* start Exercise input *
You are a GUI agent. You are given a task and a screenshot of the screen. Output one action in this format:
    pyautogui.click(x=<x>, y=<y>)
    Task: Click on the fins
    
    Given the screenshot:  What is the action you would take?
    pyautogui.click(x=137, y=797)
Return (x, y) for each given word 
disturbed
* end Exercise input *
* start Exercise input *
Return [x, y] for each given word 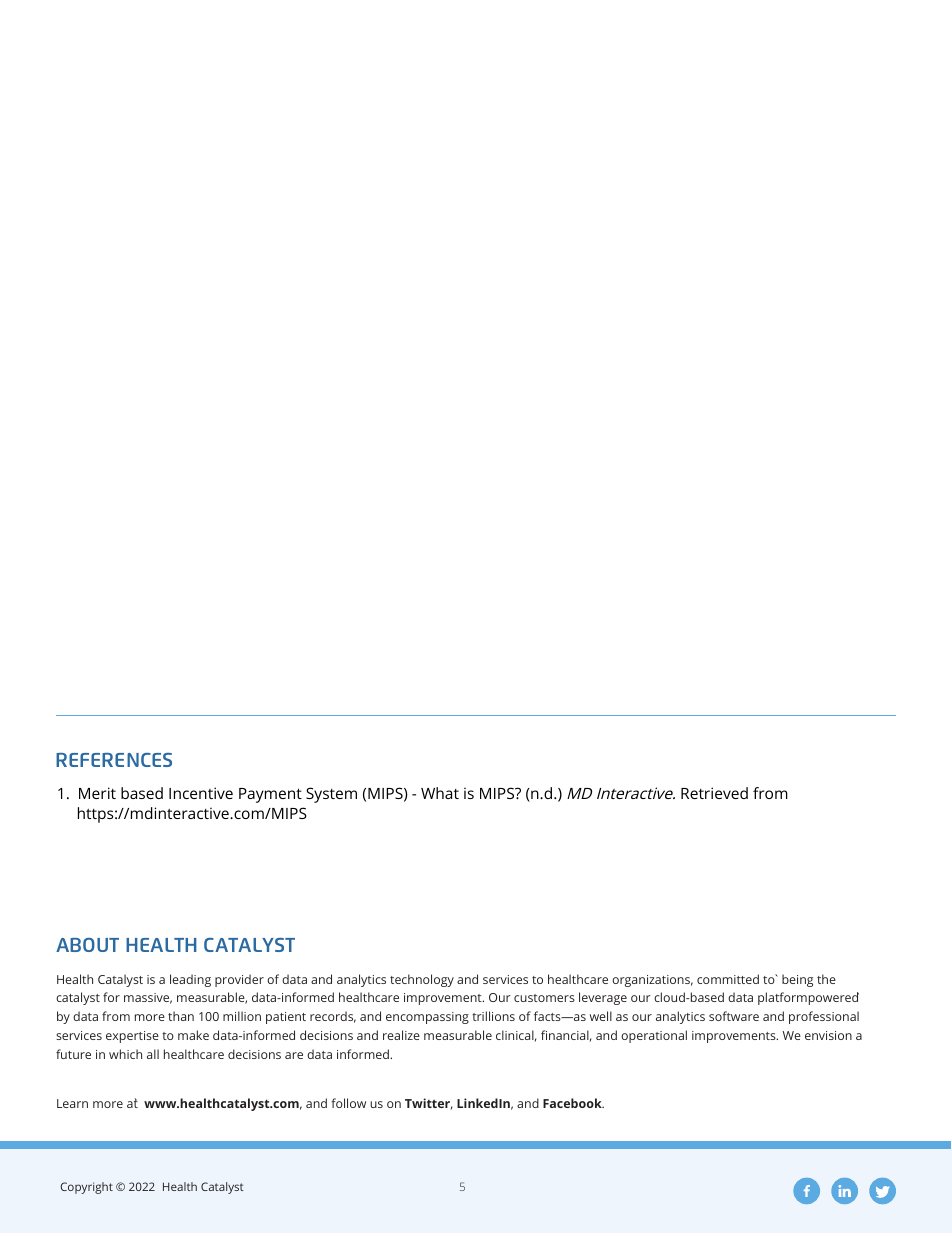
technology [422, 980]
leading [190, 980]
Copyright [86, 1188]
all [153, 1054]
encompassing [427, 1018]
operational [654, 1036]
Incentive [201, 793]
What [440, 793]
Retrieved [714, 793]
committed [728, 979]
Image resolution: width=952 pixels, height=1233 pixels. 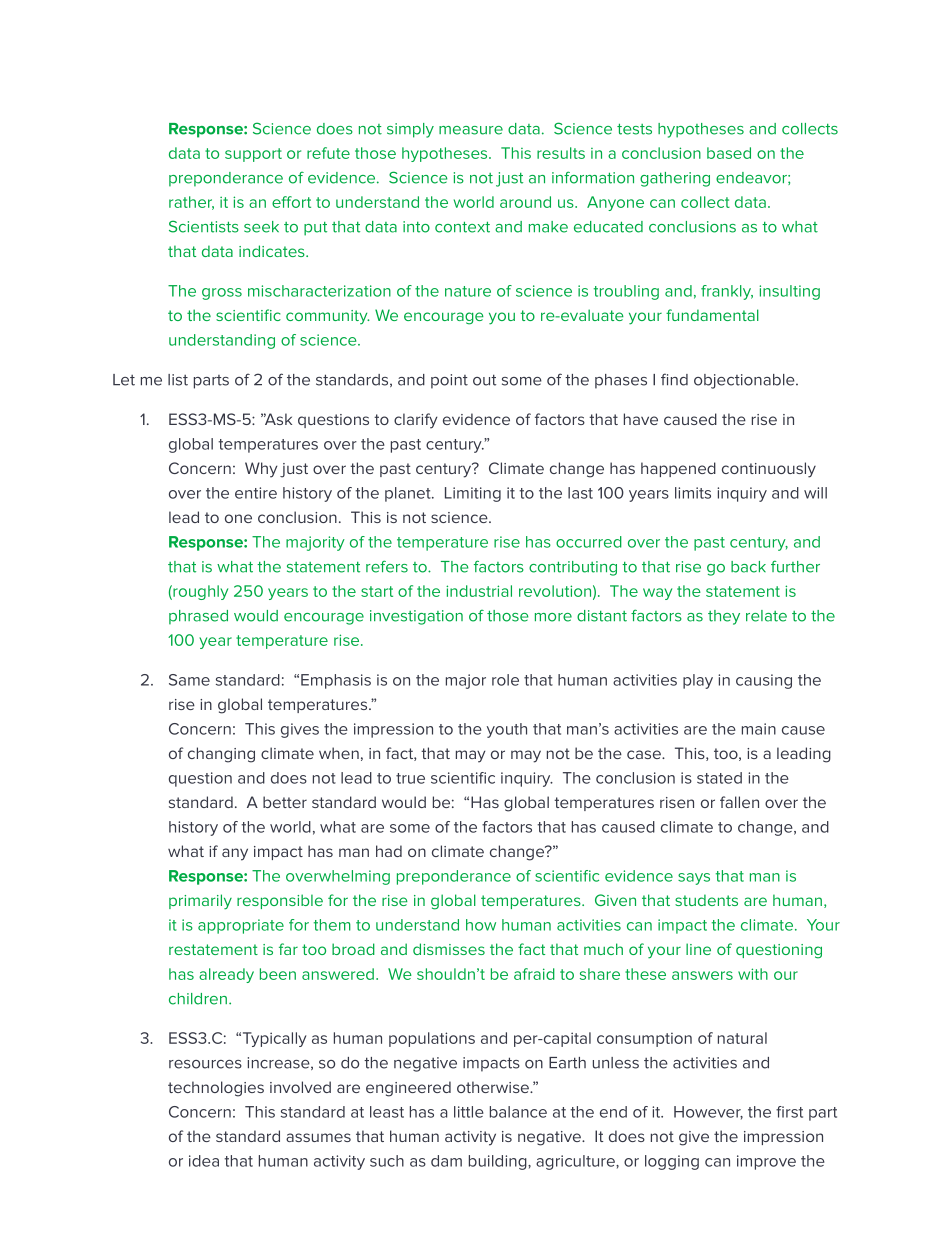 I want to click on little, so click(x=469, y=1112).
* end Exercise input *
The request:
Can you turn the stretch above, from the line containing "You are a GUI" through the line containing "pyautogui.click(x=137, y=797)", into a Markdown table with a "Row" column numbering each line and a "Line" column holding it, leaving out blank lines?

The result:
| Row | Line |
|---|---|
| 1 | You are a GUI agent. You are given a task and a screenshot of the screen. Output one action in this format: |
| 2 |     pyautogui.click(x=<x>, y=<y>) |
| 3 |     Task: Click on the fins |
| 4 |     Given the screenshot:  What is the action you would take? |
| 5 |     pyautogui.click(x=137, y=797) |